§ Information shown
========================================================================

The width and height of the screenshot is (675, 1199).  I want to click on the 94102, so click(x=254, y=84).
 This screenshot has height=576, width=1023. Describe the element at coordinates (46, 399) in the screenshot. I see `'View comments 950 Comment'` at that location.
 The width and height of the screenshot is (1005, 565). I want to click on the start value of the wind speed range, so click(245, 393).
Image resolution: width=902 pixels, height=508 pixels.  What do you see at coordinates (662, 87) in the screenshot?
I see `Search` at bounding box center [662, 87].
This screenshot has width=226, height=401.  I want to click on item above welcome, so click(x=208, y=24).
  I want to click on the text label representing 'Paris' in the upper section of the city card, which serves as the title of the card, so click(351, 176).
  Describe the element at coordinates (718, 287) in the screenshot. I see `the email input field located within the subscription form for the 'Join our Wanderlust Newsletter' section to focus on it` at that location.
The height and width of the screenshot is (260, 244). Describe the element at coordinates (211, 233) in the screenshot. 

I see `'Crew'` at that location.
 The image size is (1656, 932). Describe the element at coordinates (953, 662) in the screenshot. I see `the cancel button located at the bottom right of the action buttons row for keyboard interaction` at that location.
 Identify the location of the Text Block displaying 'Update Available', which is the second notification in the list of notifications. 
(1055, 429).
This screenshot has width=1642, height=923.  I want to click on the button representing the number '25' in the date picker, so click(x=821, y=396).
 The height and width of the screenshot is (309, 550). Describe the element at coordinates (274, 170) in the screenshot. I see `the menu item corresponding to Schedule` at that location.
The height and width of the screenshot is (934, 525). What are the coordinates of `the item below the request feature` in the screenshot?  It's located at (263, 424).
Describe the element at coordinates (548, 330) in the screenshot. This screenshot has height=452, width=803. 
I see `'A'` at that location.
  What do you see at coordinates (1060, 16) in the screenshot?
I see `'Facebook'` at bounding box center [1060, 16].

========================================================================

§ Given exercise
Copy the rows verbatim from the line with "This screenshot has width=226, height=401." up to and including the line with "The height and width of the screenshot is (309, 550).".

§ Answer for the task
This screenshot has width=226, height=401.  I want to click on item above welcome, so click(x=208, y=24).
  I want to click on the text label representing 'Paris' in the upper section of the city card, which serves as the title of the card, so click(351, 176).
  Describe the element at coordinates (718, 287) in the screenshot. I see `the email input field located within the subscription form for the 'Join our Wanderlust Newsletter' section to focus on it` at that location.
The height and width of the screenshot is (260, 244). Describe the element at coordinates (211, 233) in the screenshot. 

I see `'Crew'` at that location.
 The image size is (1656, 932). Describe the element at coordinates (953, 662) in the screenshot. I see `the cancel button located at the bottom right of the action buttons row for keyboard interaction` at that location.
 Identify the location of the Text Block displaying 'Update Available', which is the second notification in the list of notifications. 
(1055, 429).
This screenshot has width=1642, height=923.  I want to click on the button representing the number '25' in the date picker, so click(x=821, y=396).
 The height and width of the screenshot is (309, 550). Describe the element at coordinates (274, 170) in the screenshot. I see `the menu item corresponding to Schedule` at that location.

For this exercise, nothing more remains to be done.